Financial and Operational Highlights
The study anticipates total life-of-mine revenues of around AUD 1.05 billion and an operating pre-tax cash margin of AUD 563 million. The payback period is estimated at four years from the start of production, which is scheduled to commence in 2031 following a two-year construction phase.
Mining will be conducted via an open pit with a low strip ratio of 0.8, 1, supporting efficient extraction. The processing plant will employ conventional flotation techniques to produce a fine flake graphite concentrate with an average grade of 7.28% total graphitic carbon.
Scope for Growth and Optimization
Importantly, the scoping study highlights significant opportunities for further optimization. These include potential increases in production rates, reductions in capital and operating costs, and expansion of the mineral resource base through additional drilling. The graphite host schist extends beyond current resource boundaries, suggesting scope for a longer mine life and higher output.

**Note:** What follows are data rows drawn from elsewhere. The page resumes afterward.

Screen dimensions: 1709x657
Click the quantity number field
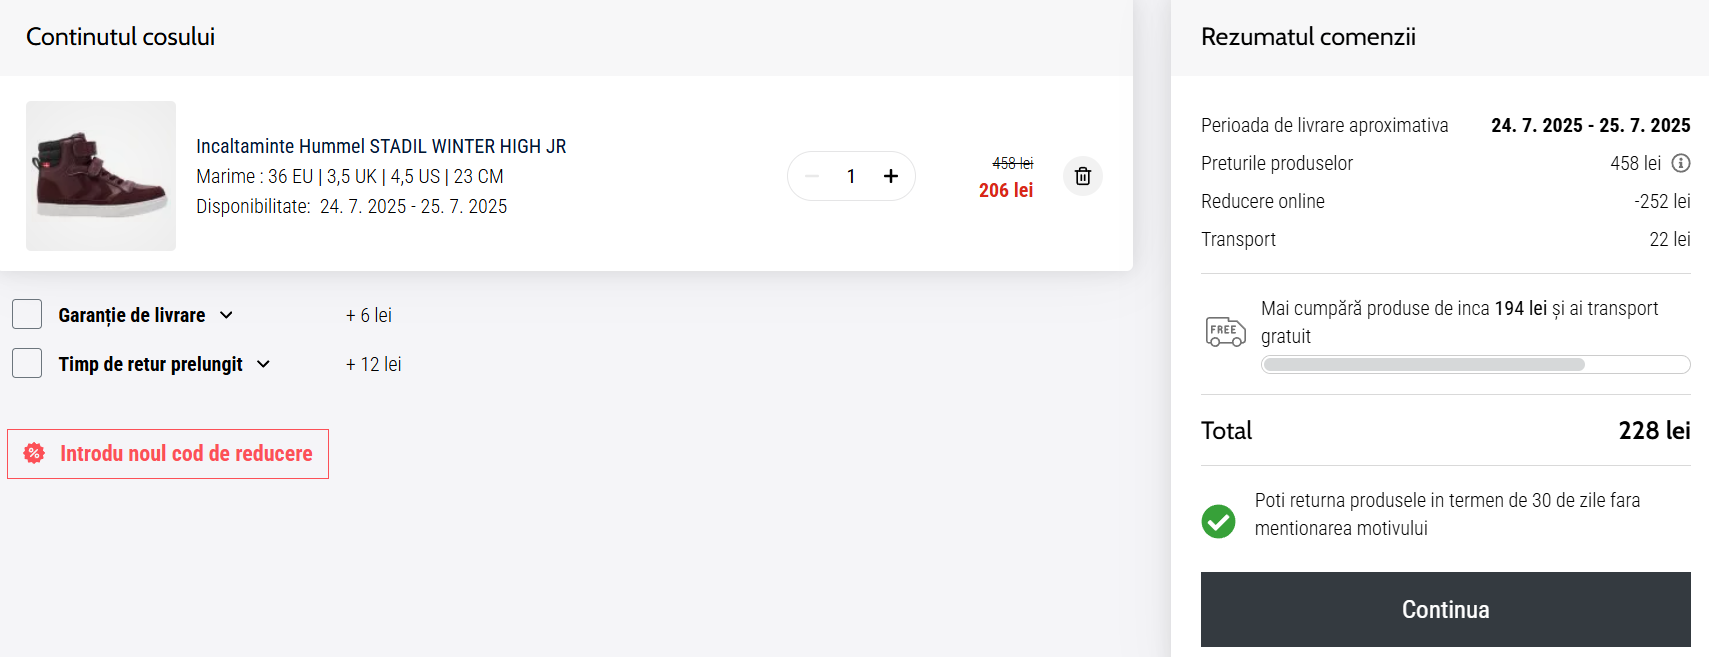[x=851, y=176]
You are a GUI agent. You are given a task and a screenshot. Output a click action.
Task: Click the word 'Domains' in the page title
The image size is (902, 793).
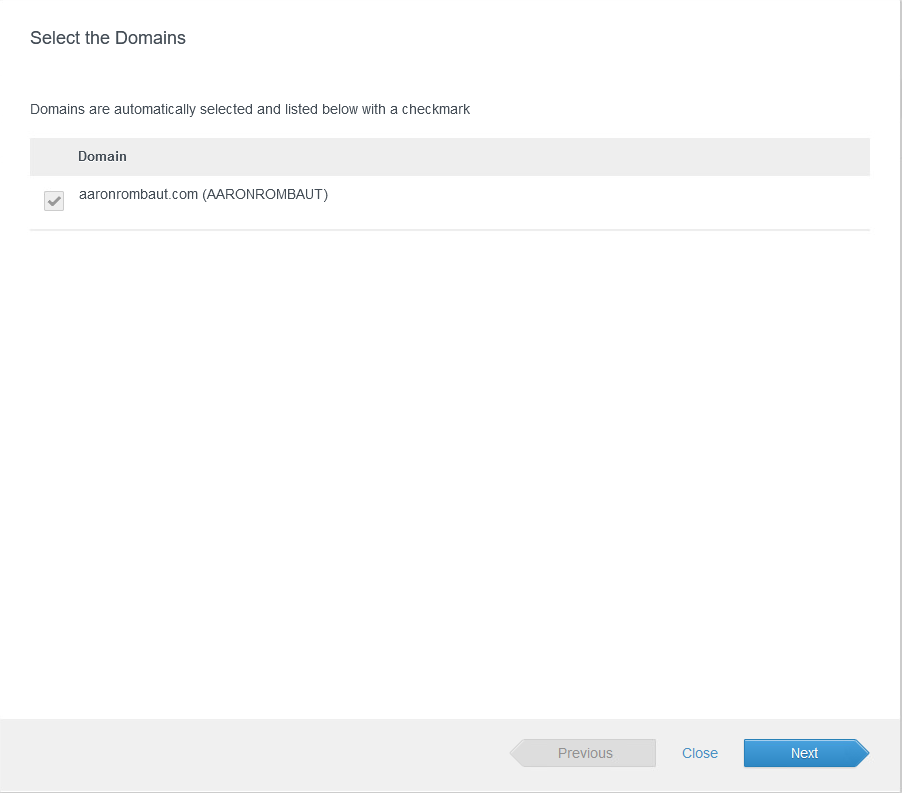click(x=153, y=38)
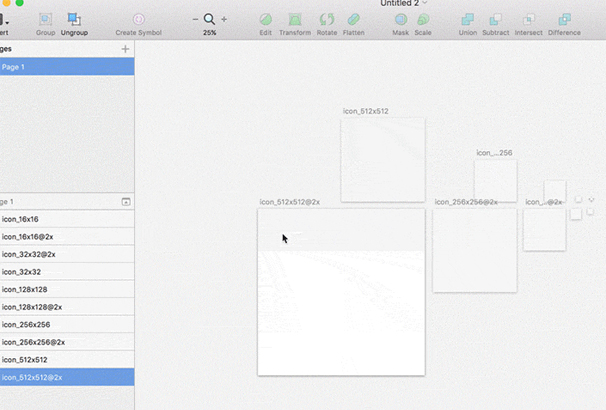Click the Flatten tool icon
606x410 pixels.
tap(354, 20)
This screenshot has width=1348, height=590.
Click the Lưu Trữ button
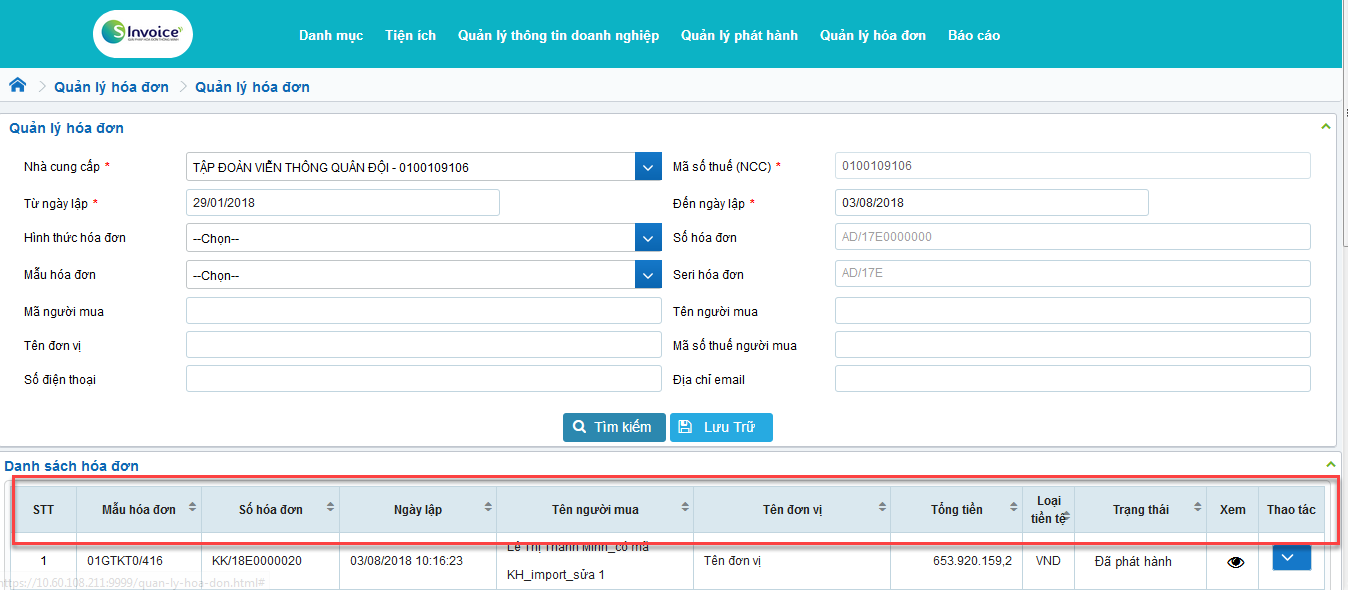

Energy cost reductions are also being explored, including the possibility of utilising nearby gas infrastructure and renewable energy sources to lower power expenses, which currently assume mains electricity at AUD 0.19 per kWh.
Funding and Next Steps
Kingsland anticipates funding the project through a combination of debt and equity, with potential support from government initiatives such as the Northern Australia Infrastructure Fund. To date, the company has raised AUD 6.2 million to advance the project and remains confident in its ability to secure further capital when required.
While no Ore Reserves have yet been declared, the company plans further drilling to upgrade resource classifications and refine project parameters. The scoping study’s +/-35% accuracy level underscores that more detailed feasibility studies and environmental approvals will be necessary before final investment decisions.
Strategic Positioning in Critical Minerals
Leliyn’s development aligns with Australia’s strategic push into critical minerals, particularly graphite, which is essential for battery technologies and the energy transition. Kingsland’s existing off-take agreement with Quinbrook Infrastructure Partners further supports the project’s commercial prospects.
Overall, the scoping study establishes a strong foundation for Leliyn’s advancement, balancing technical feasibility with promising economics and a clear pathway to scale.
Bottom Line?
Leliyn’s scoping study sets the stage for a competitive graphite operation, but funding and resource upgrades remain key hurdles ahead.
Questions in the middle?
- How will Kingsland secure the estimated AUD 343 million in project funding amid market uncertainties?
- What impact will additional drilling and resource upgrades have on the project’s scale and economics?
- How will evolving graphite market prices and demand dynamics influence Leliyn’s long-term viability?